I am working with a matrix that is 35 rows and 16 columns. I am trying to run a Bayesian Multistate Model but something in my model code prevents it from working. When I run the code in R, I get the error message:
`
Error in checkForRemoteErrors(val) :
3 nodes produced errors; first error: RUNTIME ERROR:
Dimension mismatch in values supplied for betaA
`
Any help is appreciated and my code is below:
# psi = movement probability
# phi = apparent survival
# p = detection probability
# o = occurrence probability
# load libraries
library(jagsUI)
library(lattice)
library(coda)
library("R2WinBUGS")
library("R2jags")
library(zoo)
devtools::install_github("bstaton1/postpack")`
# initializing functions####
known.state.ms <- function(ms, notseen){
#notseen: label for 'not seen'
state <- ms
state[state==notseen] <- NA
for (i in 1:dim(ms)[1]){
m <- min(which(!is.na(state[i,])))
state[i,m] <- NA
}
return(state)
`}`
#i = 1
#ch = CHY[i,]
#first = f[i]`
z_inits = function(ch, first) {
nt = length(ch)
to_fill = which(ch == 4 & 1:nt >= first)
to_keep = which(ch != 4 & 1:nt >= first)
known = ch; known[to_fill] = NA
unknown = rep(NA, nt)
known_alive = rep(NA, nt)
unknown[to_fill] = 2
for (t in 1:nt) {
known_alive[t] = ifelse(any(!is.na(known[t:nt])), 1, 0)
}
last_known_alive = max(which(known_alive == 1))

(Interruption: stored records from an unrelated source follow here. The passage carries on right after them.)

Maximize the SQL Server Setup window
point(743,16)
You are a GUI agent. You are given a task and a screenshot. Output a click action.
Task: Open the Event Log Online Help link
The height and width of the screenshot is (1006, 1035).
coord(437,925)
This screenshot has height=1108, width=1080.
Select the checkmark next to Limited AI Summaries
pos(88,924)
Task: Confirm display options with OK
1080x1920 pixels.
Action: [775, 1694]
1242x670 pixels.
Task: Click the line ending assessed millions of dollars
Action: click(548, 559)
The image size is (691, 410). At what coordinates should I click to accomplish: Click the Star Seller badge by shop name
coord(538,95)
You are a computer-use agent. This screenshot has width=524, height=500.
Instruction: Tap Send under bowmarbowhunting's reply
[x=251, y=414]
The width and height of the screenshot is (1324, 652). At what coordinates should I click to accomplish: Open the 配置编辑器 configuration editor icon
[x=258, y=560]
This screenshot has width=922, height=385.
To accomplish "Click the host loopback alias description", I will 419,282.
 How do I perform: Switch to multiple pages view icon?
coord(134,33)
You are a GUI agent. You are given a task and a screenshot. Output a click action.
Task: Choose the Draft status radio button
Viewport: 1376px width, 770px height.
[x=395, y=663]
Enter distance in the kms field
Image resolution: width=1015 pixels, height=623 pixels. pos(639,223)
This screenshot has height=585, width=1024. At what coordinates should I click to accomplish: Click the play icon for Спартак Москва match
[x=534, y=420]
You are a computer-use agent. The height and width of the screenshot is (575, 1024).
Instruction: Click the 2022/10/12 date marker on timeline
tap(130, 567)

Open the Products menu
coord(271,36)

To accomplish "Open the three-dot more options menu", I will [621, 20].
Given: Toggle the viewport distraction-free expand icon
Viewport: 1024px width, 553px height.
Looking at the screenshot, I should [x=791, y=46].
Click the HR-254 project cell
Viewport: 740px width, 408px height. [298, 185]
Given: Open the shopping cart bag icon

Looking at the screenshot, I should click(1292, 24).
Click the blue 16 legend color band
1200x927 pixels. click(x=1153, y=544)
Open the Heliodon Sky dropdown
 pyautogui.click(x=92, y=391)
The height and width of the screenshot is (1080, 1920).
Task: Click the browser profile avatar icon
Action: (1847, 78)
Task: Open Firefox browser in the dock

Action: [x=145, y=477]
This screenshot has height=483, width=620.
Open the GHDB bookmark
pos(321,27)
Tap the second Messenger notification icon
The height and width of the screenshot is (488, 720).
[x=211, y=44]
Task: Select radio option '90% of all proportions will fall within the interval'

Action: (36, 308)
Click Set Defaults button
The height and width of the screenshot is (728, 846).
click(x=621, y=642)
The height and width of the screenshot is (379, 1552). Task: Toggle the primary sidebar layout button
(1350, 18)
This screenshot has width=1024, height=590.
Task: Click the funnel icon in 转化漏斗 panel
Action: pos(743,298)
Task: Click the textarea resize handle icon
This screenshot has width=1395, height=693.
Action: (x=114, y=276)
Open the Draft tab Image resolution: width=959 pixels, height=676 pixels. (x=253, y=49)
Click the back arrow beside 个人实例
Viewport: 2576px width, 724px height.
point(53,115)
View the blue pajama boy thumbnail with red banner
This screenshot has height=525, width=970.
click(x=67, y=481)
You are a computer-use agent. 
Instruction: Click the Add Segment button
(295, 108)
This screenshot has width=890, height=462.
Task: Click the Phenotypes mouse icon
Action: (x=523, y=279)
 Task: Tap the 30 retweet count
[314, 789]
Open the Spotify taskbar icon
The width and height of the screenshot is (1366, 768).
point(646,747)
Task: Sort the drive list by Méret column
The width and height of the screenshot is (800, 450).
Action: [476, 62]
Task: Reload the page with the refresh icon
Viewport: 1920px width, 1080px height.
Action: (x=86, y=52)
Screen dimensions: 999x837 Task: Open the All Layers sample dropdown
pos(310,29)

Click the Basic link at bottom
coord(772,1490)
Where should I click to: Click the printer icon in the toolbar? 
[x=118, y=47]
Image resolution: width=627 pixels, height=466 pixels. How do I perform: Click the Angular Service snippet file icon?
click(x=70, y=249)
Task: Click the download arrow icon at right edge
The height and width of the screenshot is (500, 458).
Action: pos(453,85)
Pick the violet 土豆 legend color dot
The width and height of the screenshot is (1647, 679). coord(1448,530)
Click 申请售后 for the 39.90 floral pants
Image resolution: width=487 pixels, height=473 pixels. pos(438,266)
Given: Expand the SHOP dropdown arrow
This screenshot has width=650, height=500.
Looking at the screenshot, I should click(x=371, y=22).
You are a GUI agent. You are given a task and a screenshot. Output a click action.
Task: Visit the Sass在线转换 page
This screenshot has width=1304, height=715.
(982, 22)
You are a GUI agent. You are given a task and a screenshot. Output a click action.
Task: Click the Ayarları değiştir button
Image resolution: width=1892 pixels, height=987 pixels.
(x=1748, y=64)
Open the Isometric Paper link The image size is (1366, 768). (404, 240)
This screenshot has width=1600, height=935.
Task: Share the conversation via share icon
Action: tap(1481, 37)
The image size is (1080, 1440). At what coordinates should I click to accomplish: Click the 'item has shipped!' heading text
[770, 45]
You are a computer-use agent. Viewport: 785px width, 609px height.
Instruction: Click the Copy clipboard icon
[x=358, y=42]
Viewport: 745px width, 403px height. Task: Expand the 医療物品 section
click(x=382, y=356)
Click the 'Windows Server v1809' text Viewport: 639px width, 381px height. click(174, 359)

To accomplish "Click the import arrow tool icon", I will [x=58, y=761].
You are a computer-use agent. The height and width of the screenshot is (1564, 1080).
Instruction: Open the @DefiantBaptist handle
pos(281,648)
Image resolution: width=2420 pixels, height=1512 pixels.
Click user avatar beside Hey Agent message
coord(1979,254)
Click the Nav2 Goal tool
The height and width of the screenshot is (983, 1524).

if (last_known_alive < 16) {
dead = rep(0, nt)
for (t in (last_known_alive + 1):nt) {
dead[t] = sample(c(0,1), size = 1, prob = matrix(c(0.9, 0.1, 0, 1), 2,
2, byrow = T)[dead[t-1] + 1,])
}
unknown[dead == 1] = 4
}
unknown
}
`
# import data
dat <- read.csv("bass_encounter_history_0.csv")
covs <- read.csv("depth.csv")
depth = covs[,1]
histories <- unlist(lapply(dat$history, function(x) strsplit(x,split="")))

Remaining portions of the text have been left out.